|Subject||Re: [IBO] Which is faster? Select First 3000 or MaxRows = 3000 ?|
Jason Wharton wrote:
> Dany wrote:Thank you *very* much for your input, Jason. I suspect the above will be
>> Jason Wharton wrote:
>>> for me to coach you from the sidelines. I don't
>>> think I've ever released my service app example code,
>>> but it's somthing I really should do at some point.
>> I have implemented a service that synchronizes Outlook
>> with the fb database. I'm also on to do services for
>> FTS indexes (but I'm still waiting for my swedish-soundex
>> analogue). Anyway, the general principle with an
>> incremented log and transaction contexts is brilliant.
>> My only (ha) problem is when the database restarts or
>> goes down. The service has to be restarted. Did you
>> implement an reconnecting feature into your services?

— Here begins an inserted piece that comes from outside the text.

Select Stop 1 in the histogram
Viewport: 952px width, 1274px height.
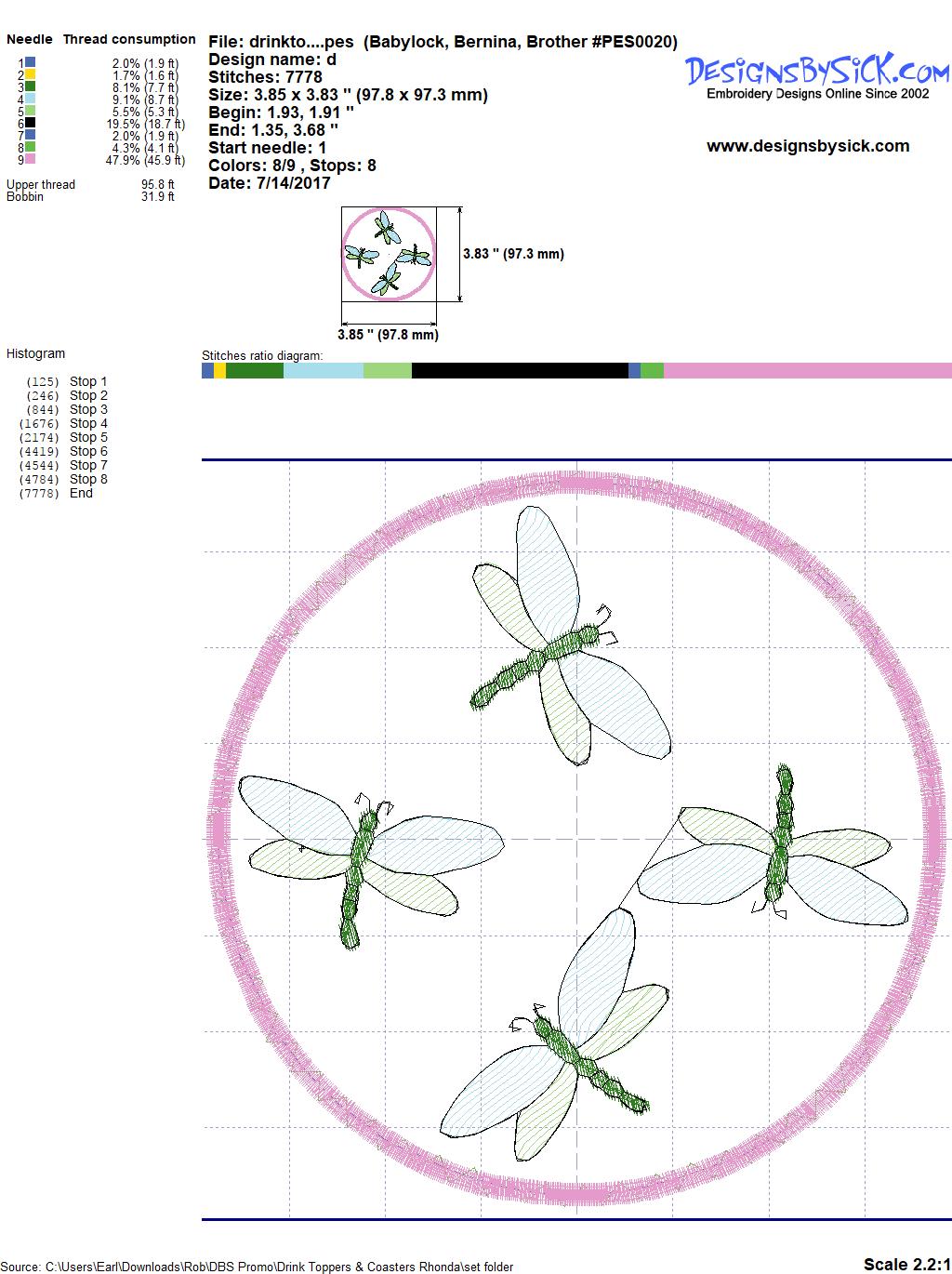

>> Is it doable (I have implemented reconnection into
>> my client app). Is it needed? Any comments? The thing
>> with these services is that they listen for events so
>> they need to be connected all-time.
>> Or do they?
> It is doable, though I recall this was a very difficult aspect to solve in a
> clean and elegant manner. My solution came from using Windows Events. It
> is possible to put your worker thread to sleep with a timeout to simply
> wakeup after a given period of time. When it wakes up, one of the things it
> does is check if the database connection is still healthy. (If the database
> goes down, you certainly are not going to receive an asynchronous event
> notification.) If it isn't it forces a disconnect to wash out stale
> handles, etc. and then it attempts to re-establish a fresh database
> connection. If it fails then it simply goes back to sleep and tries again
> when it wakes up. This way when the database is back up it will get a
> connection and get back to work. I have two states that I look for. One
> state is everything is done and nothing is being waited for (that doesn't
> have an asynchronous wakeup event) and then there is a state that there is
> nothing to do immediately but there are some things being waited for so it
> doesn't go to sleep for as long. I can't remember if I considered a failed
> database connection a "something is being waited on" condition or not, but
> certainly you could do so. That way within a one or two minute period you
> could check database status regularly.
> The beauty of this model is there is never any polling overhead to your
> database and even though the service app worker thread spends most its time
> sleeping the asynchronous event alerter notification immediately causes the
> worker thread to wake up and do whatever needs to be done immediately. It's
> efficient real-time processing.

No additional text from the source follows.